I need a response for 2 peers, below is the case study:

Male 20 y/o Self employee landscaping Marihuana ocassional user. Heterosexual choices with no regular single partner. He loves parties and Practice Soccer regularly.

Ricardo does not speak English so he comes to see you with his sister. She says that he has a very sore throat and feels very tired. On closer questioning, you find out that the sore throat started approximately 24 hours ago. He has pain on swallowing, and he does not have a cough. He has not taken any tablets for pain. On examination, Ricardo’s temperature is 38 degrees centigrade and he has tender enlarged anterior cervical lymph nodes on the left side. He has an enlarged red left tonsil partially covered in white exudate. The right tonsil is also red but not so enlarged. He is breathing and swallowing normally throughout the consultation.

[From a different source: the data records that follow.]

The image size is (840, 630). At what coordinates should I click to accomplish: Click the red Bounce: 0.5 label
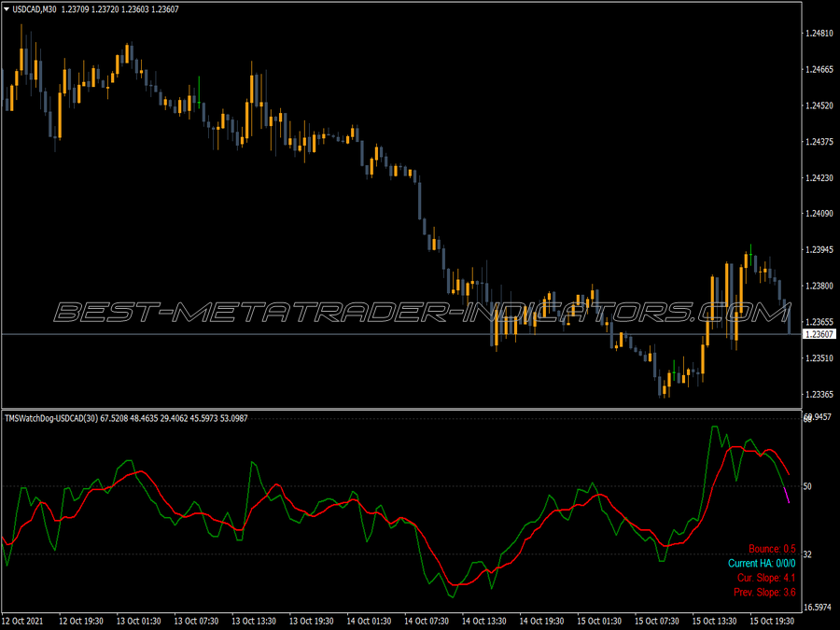click(772, 549)
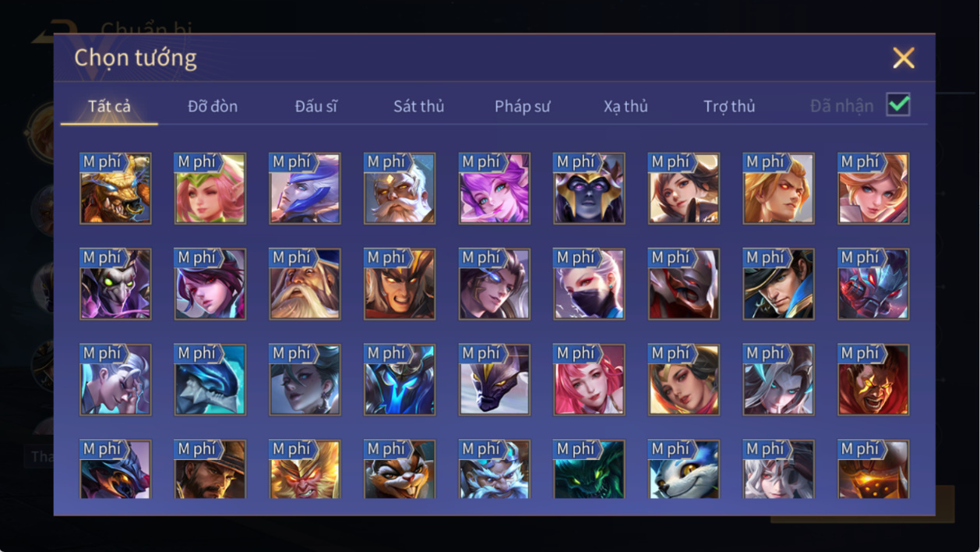Select the cowboy hat gunslinger hero
Viewport: 980px width, 552px height.
pyautogui.click(x=210, y=469)
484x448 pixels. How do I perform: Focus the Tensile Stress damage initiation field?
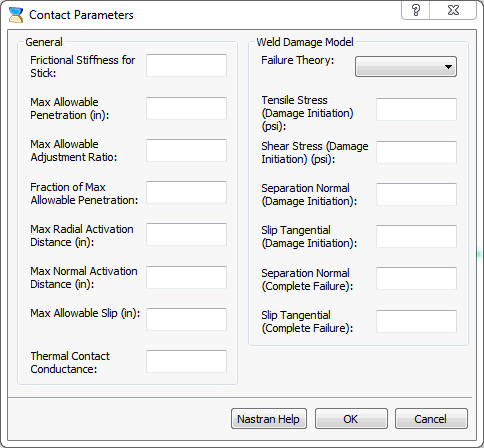[416, 109]
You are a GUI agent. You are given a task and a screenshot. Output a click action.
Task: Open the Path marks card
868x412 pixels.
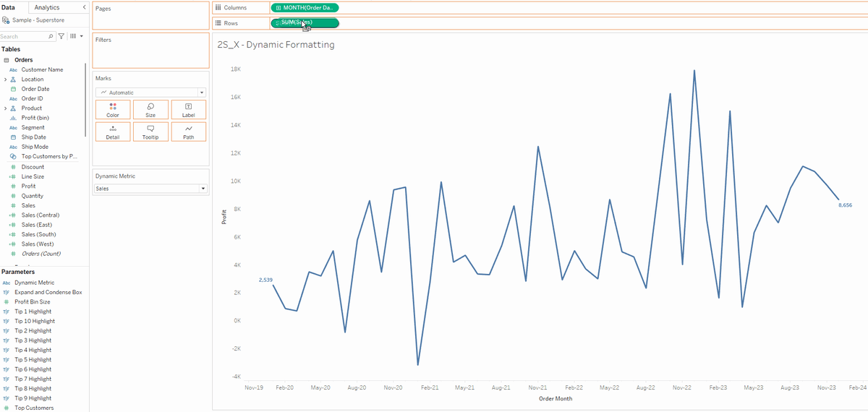tap(188, 132)
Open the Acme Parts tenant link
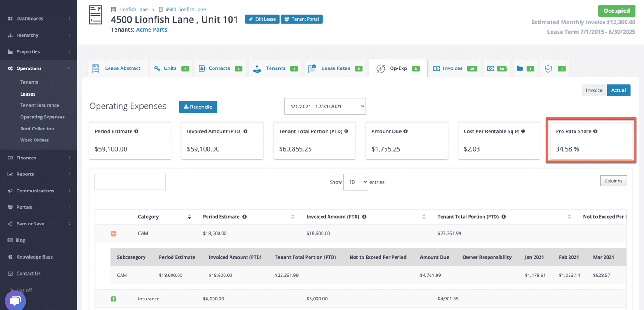The image size is (644, 310). pos(151,29)
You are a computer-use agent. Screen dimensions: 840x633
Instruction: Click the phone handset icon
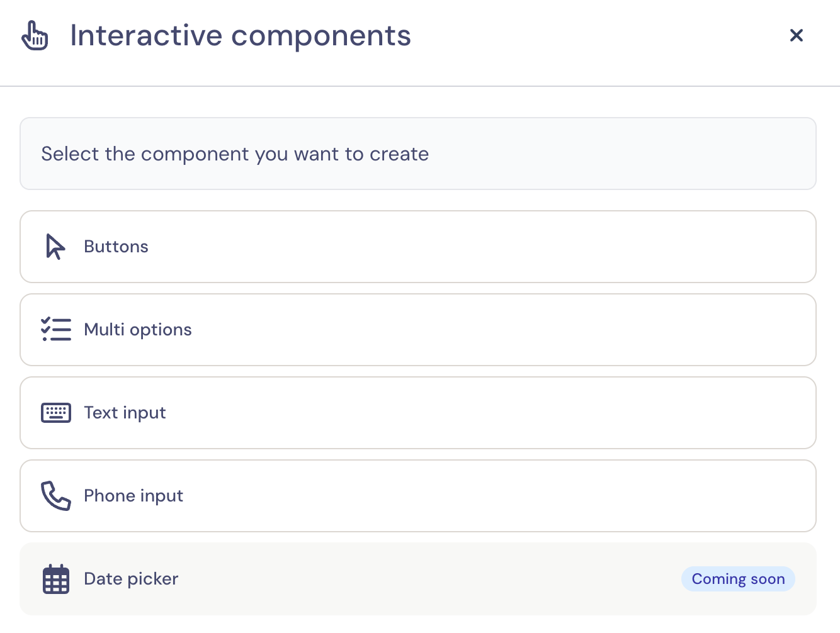pyautogui.click(x=56, y=496)
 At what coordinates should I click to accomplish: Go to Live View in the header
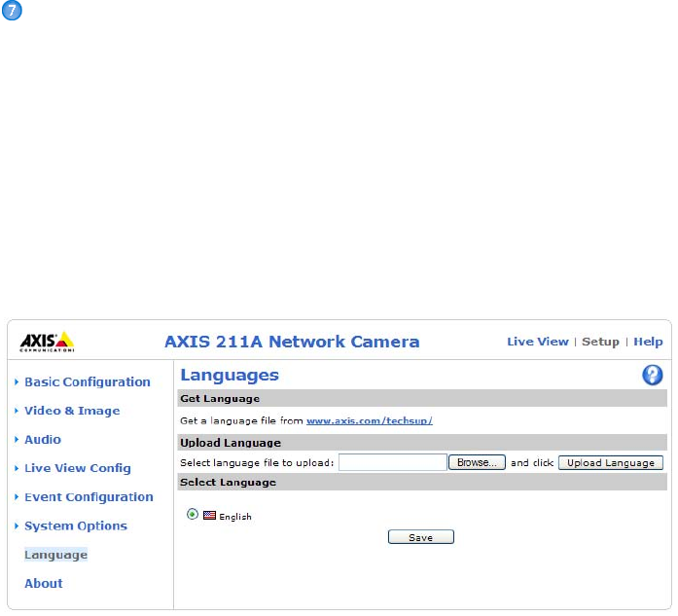[537, 342]
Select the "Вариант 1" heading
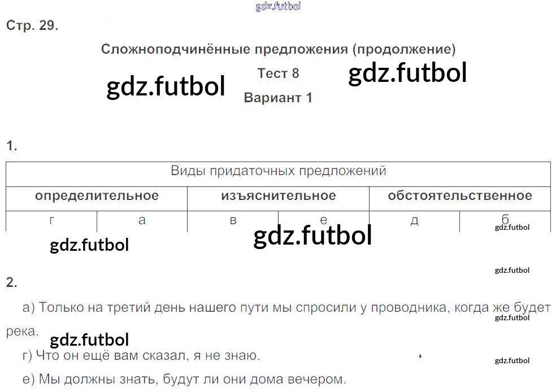The image size is (556, 392). click(x=278, y=98)
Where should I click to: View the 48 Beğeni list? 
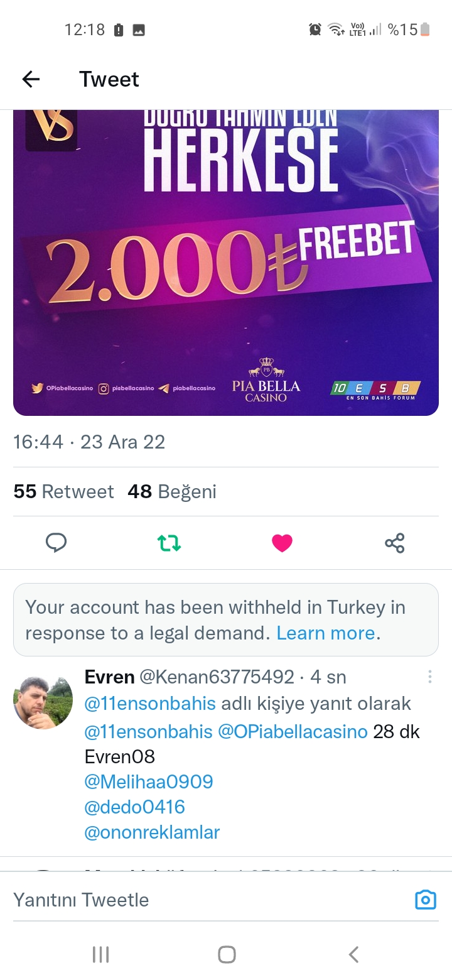pyautogui.click(x=172, y=491)
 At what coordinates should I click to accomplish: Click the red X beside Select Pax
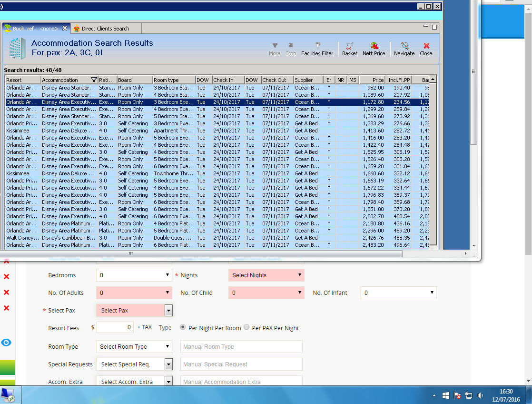point(7,308)
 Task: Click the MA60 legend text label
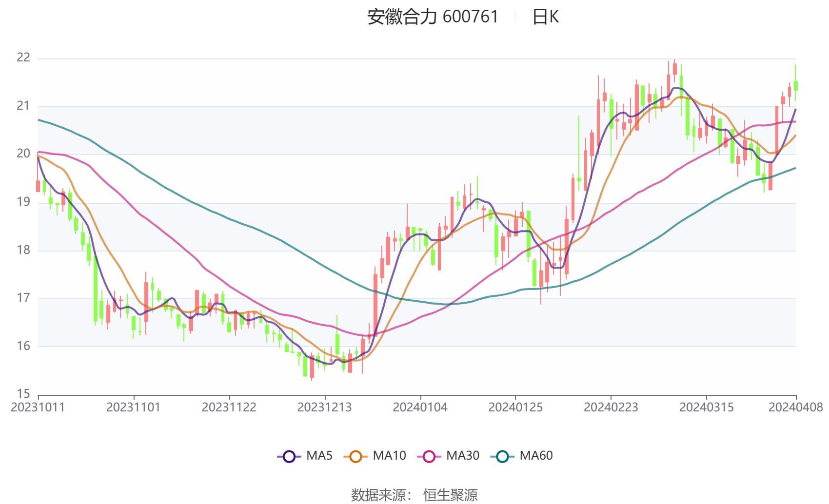pos(536,456)
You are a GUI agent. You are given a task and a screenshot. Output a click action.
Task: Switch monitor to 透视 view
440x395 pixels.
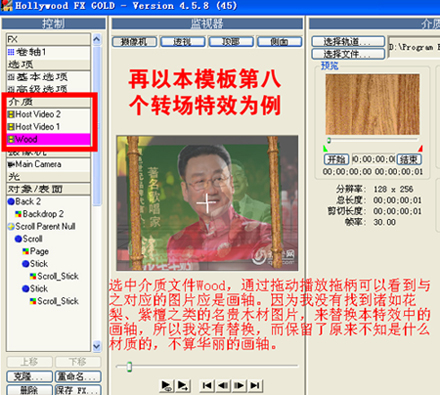(x=182, y=42)
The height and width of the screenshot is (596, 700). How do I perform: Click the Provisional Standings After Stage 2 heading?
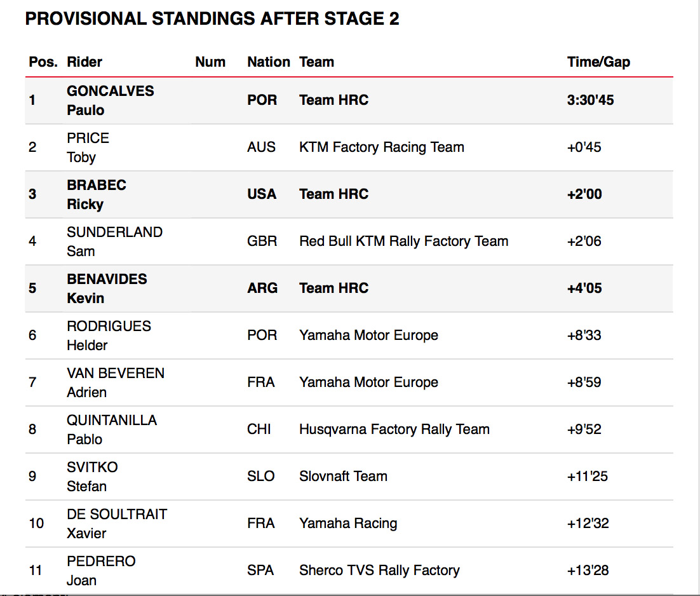coord(212,19)
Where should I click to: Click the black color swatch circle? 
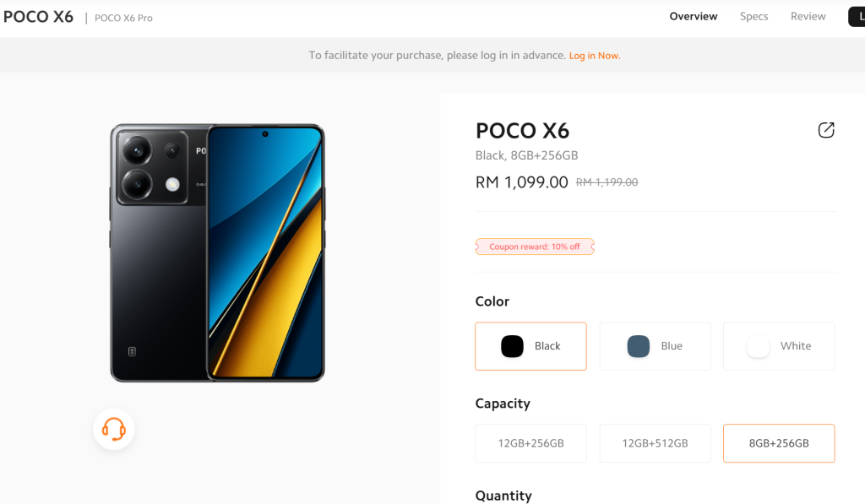[x=512, y=346]
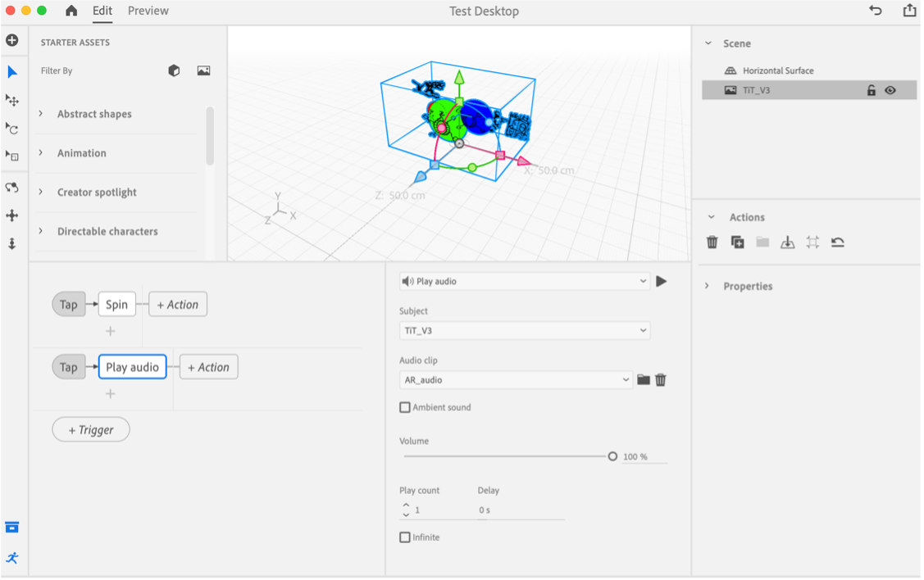Select the Orbit camera tool
The height and width of the screenshot is (580, 924).
[12, 188]
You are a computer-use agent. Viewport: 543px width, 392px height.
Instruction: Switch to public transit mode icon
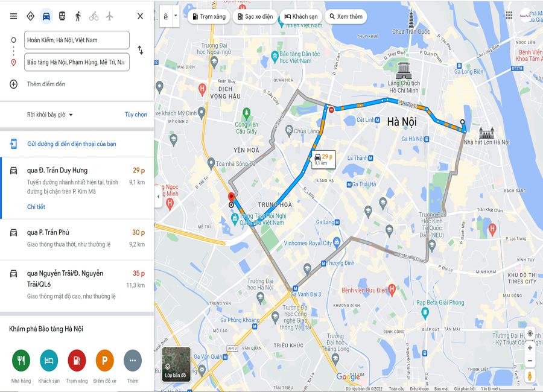62,16
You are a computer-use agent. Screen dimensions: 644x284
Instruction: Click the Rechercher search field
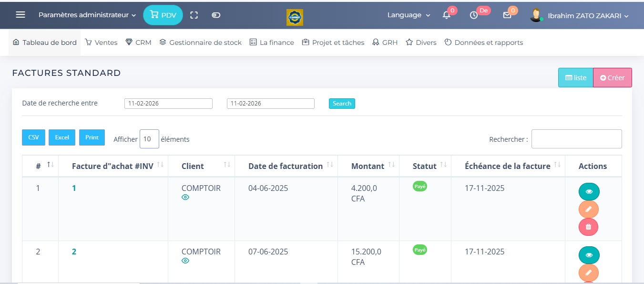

You do not have any access to Ricardo’s past medical history as he has just registered with your practice and he previously lived in Brazil. Ricardo’s sister says that Ricardo has not had serious medical conditions before and has never been allergic to antibiotics.

What are the provisional primary and differential diagnoses?

The following are the peers answers:


Ricardo is a 20-year-old male who comes to the clinic complaining of “a very sore throat and feels very tired”. On assessment I discover patient has had the sore throat for 24 hours with pain on swallowing. Patient has been having fevers of 100.4F/ 38C. Patient has tender enlarged anterior cervical lymph nodes on the left side. His left tonsil is enlarged and partially covered in white exudate. The right tonsil however is red not enlarged. His respiration and swallowing are within normal limits.

Primary Diagnosis

Tonsillitis- Tonsillitis is generally the result of an infection, which may be viral or bacterial. Viral etiologies are the most common. The most common viral causes are usually those that cause the common cold, including rhinovirus, respiratory syncytial virus, adenovirus, and coronavirus. These typically have low virulence and rarely lead to complications. Other viral causes such as Epstein-Barr (causing mononucleosis), cytomegalovirus, hepatitis A, rubella, and HIV may also cause tonsilitis. (Georgala CC,Tolley NS, Narula PA,2014)

Differential Diagnosis

Streptococcus Pharyngitis- infection with Streptococcus pyogenes. Symptom onset in streptococcal infection is usually abrupt and includes intense sore throat, fever, chills, malaise, headache, tender enlarged anterior cervical lymph nodes, and pharyngeal or tonsillar exudate. (Ebell, Smith, Barry, Ives, & Carey, 2000; Shaikh, Leonard, & Martin, 2010).